Сергеич вздрогнул и обернулся. Сзади него стоял, скрестив руки на груди, и лениво пялился на замерший поплавок незнакомый парень – какой- нибудь местный, из ближайшей деревни.

– Не клюет, мать ее так! – грубо проворчал в ответ Сергеич и, не желая дальше продолжать бесполезный разговор, вновь склонился над удочкой.

Парень, однако, не понял намека, слышно было, как он топчется на месте, чавкая жирным, разбухшим от близкой воды коричневым илом, покашливает. Сергеич поморщился, раздраженно закусывая нижнюю губу, – он давно уже знал этот тип людей, советчиков в рыбной ловле, сейчас этот местный обитатель начнет давать глубокомысленные советы, на какую наживку лучше ловится здесь рыба, или расскажет, что он знает совсем рядом такое место, где «добыча сама в лапы прёт». И действительно: незнакомый парень не собирался так просто уйти, он наоборот пошел прямо к воде, шурша тростником, и встал рядом с Сергеичем, уставился на реку, участливо сопя над душой. Сергеич свирепо и тихо, так, что тот не мог расслышать, выругался сквозь зубы: теперь, в присутствии этого умника, рыба уж точно не клюнет.

– Погода, видно, меняться будет. – ни с того ни с сего предположил незнакомец и, не услышав отклика от рыбака, счел нужным пояснить: – Раз рыба брать перестала.

Сергеич поднял голову, обернув на пришельца свое вконец рассерженное, мятое лицо. Парень мельком глянул на него и вновь обратил взор на молчаливую реку.

– Шел бы ты отсюда, куда подальше… – сдержанно предложил Сергеич, криво ухмыляясь и доставая из пачки новую папиросу. – Только всю ловлю портишь.

Не трогаясь с места, незнакомец пожал плечами.

– Никуда я не пойду, – развязно бросил он, даже не посмотрев на рыбака. – А ловлю я вам не порчу: все равно вы ничего и не поймали за весь вечер.
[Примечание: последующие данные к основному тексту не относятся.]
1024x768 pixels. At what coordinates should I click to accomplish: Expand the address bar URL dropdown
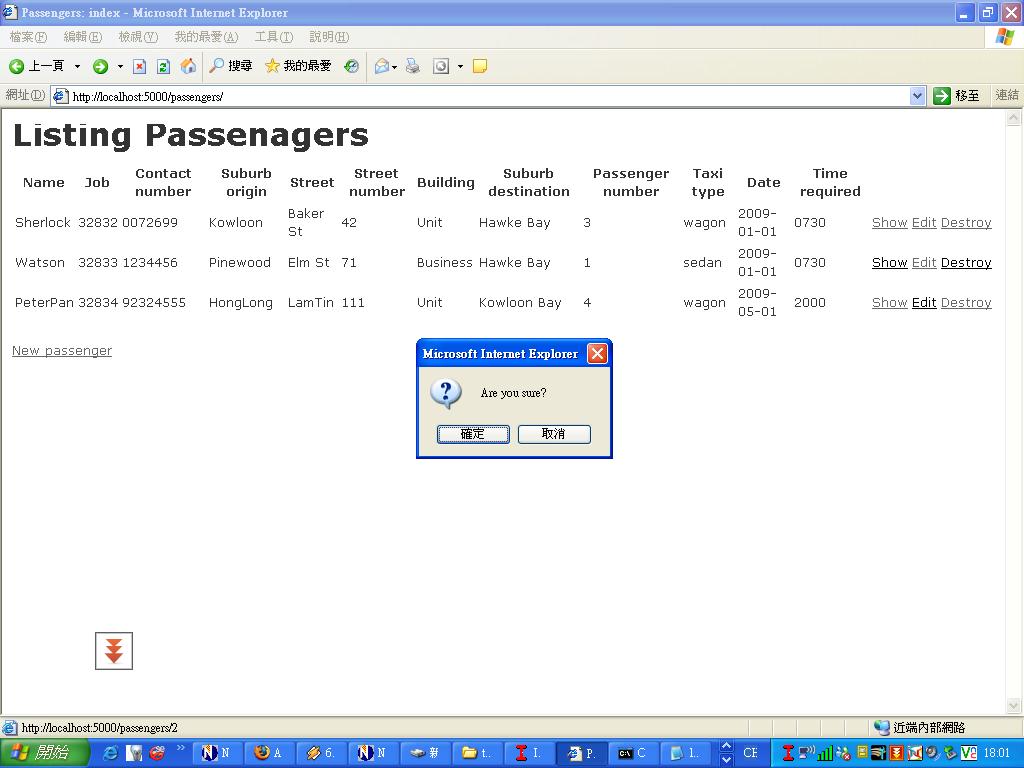click(x=917, y=96)
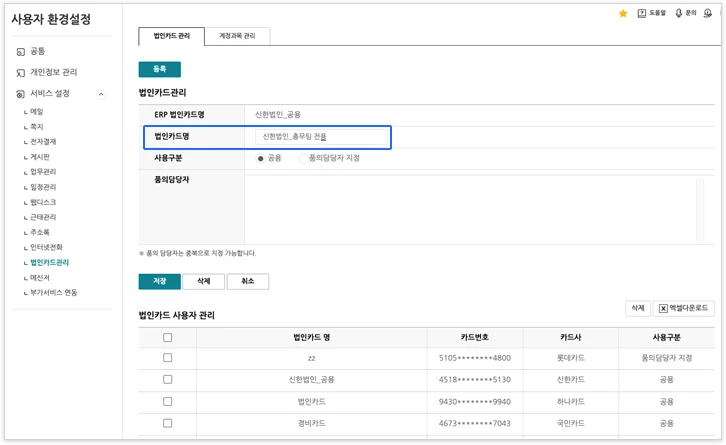Image resolution: width=726 pixels, height=445 pixels.
Task: Open the 도움말 help icon
Action: (x=642, y=13)
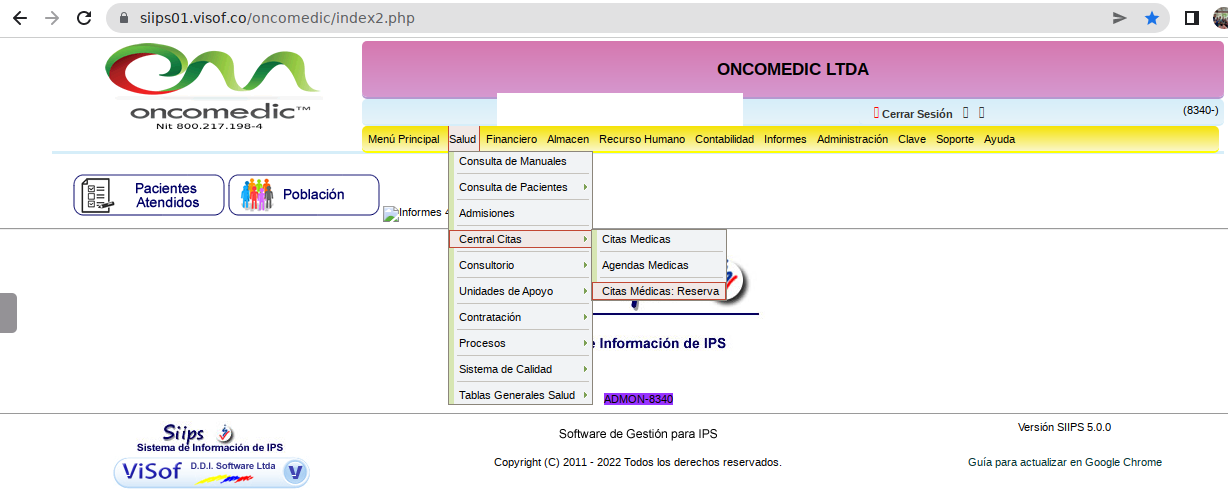This screenshot has width=1228, height=499.
Task: Click the Cerrar Sesión link
Action: [916, 114]
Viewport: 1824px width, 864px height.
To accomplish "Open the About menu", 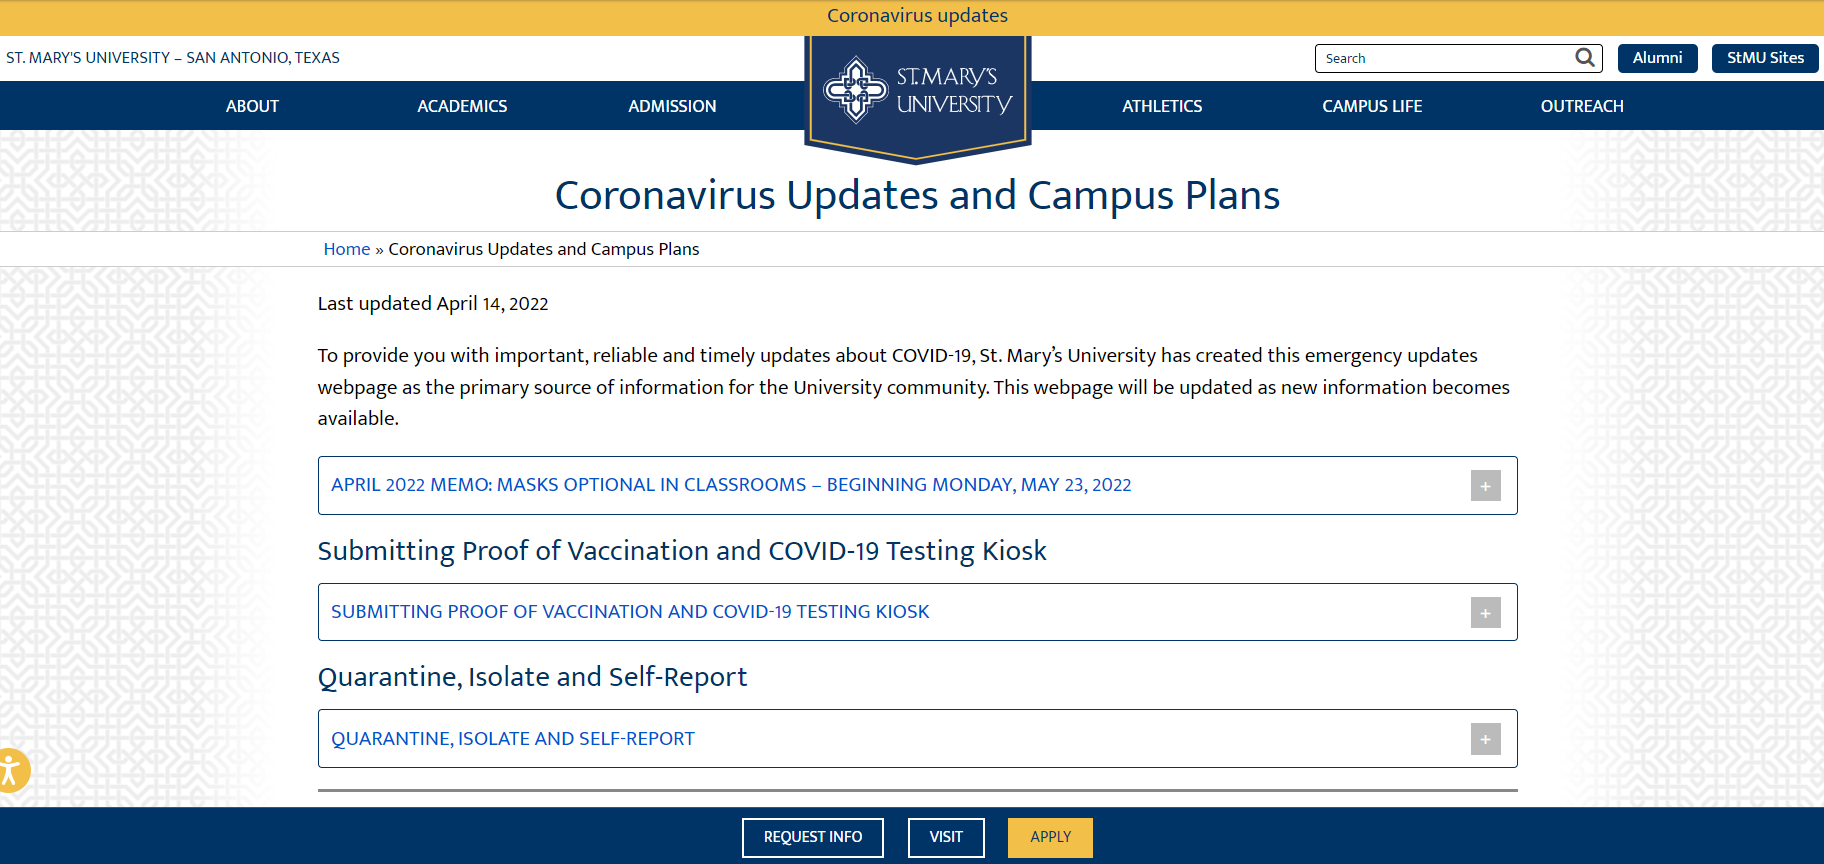I will point(252,106).
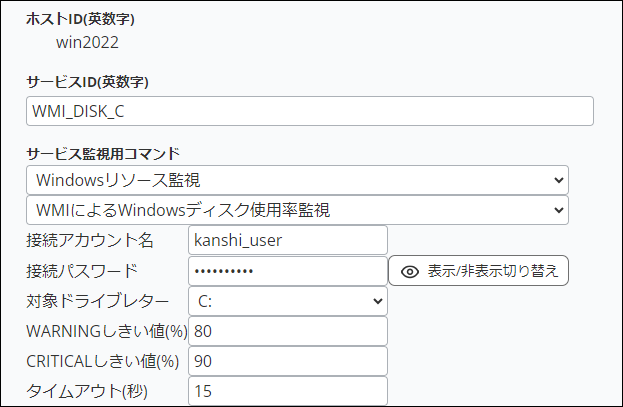Image resolution: width=623 pixels, height=407 pixels.
Task: Click the 接続アカウント名 label
Action: point(90,240)
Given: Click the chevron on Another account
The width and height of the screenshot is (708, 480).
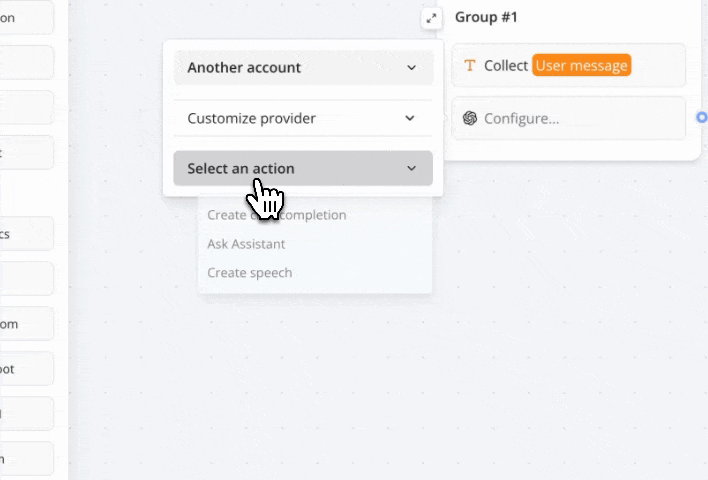Looking at the screenshot, I should tap(411, 68).
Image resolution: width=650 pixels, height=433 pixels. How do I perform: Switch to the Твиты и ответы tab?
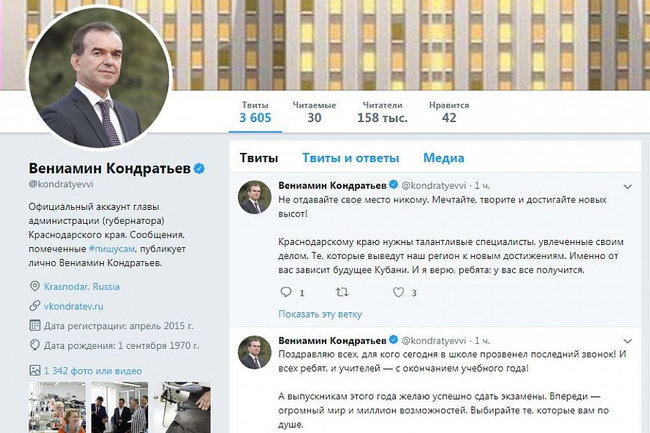[x=350, y=158]
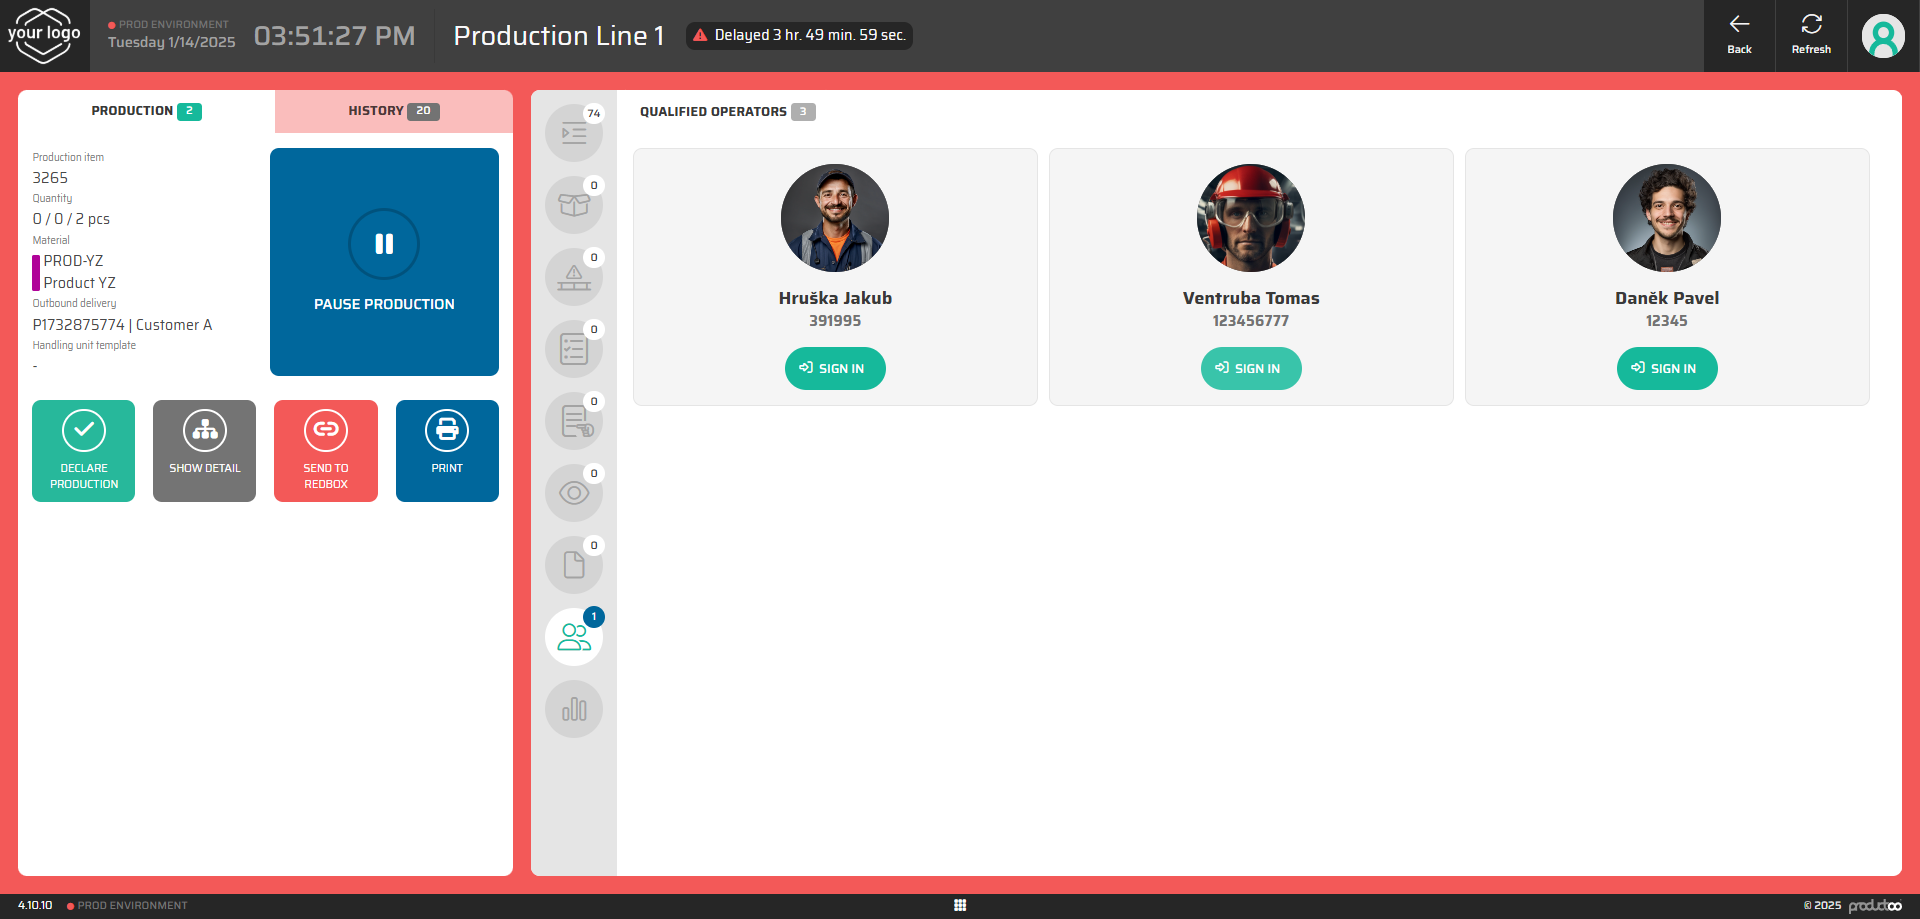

Раздражаясь все больше, Сергеич нервно закурил, опалив зажженной спичкой пальцы, и, разглядывая стоявшего рядом навязчивого пришельца, только сейчас обратил внимание, что на деревенского тот вовсе не походит – он был одет в совсем новый, кофейного цвета костюм с иголочки и белоснежную рубашку без галстука, а на ногах носил столь же новые и, наверное, модные туфли, чуть заляпавшиеся снизу речным илом. Да и внешность его невольно вызывала оторопь: огненно-рыжие вьющиеся волосы, круглое и широкое, румяное лицо, все рябое, в мелкой сыпи пигментных точек, и руки, торчащие в белых манжетах из рукавов пиджака, тоже рябые и поросшие короткими рыжими волосками, а глаза – Сергеич припомнил томный, отрешенный взгляд незнакомца – глаза, точно, – зеленые, странные… Откуда ж взялся этот хлыщ?

– Ты откуда здесь такой умный? – сквозь зубы, дымя папиросой, поинтересовался Сергеич, все рассматривая (уже с интересом) пришельца. – И чего тут делаешь? А?

Парень удостоил собеседника небрежным взглядом, моргнул длинными, белесыми ресницами:

– Я из города…

– Оно и видно… – презрительно хихикнул Сергеич, перебивая.

– Интересуюсь природой, изучаю ее, – рыжеволосый парень, кажется, не обратил внимания на ехидный и снисходительный тон рыбака. – Слежу…

– А! Уразумел, – Сергеич, широко улыбаясь, хлопнул себя по колену, словно сразу же понял, что к чему. – Ты, стало быть, из этих… как их там? мать их… Зеленых!

Рыжий любитель природы немного смутился, розовое лицо его едва заметно стыдливо покраснело.

– Да, примерно… – нехотя признался он, стесняясь и задумчиво сопя. – Можно так сказать.

Сергеич, неожиданно для самого себя, почувствовал какое-то уважение к нему.

– Звать-то тебя как? – поинтересовался он, прищурившись, выпуская ноздрями густой папиросный дым.

– Звать? – парень подумал. – Я Вячеслав…

– Славик, стало быть…

– Да, а вас?

– Меня? Артём Сергеевич.

– Стало быть, Сергеич…

Сергеич обиделся. Вот еще, какой-то заумный сопляк, в костюмчике, с манерами, а туда же – «Сергеич»…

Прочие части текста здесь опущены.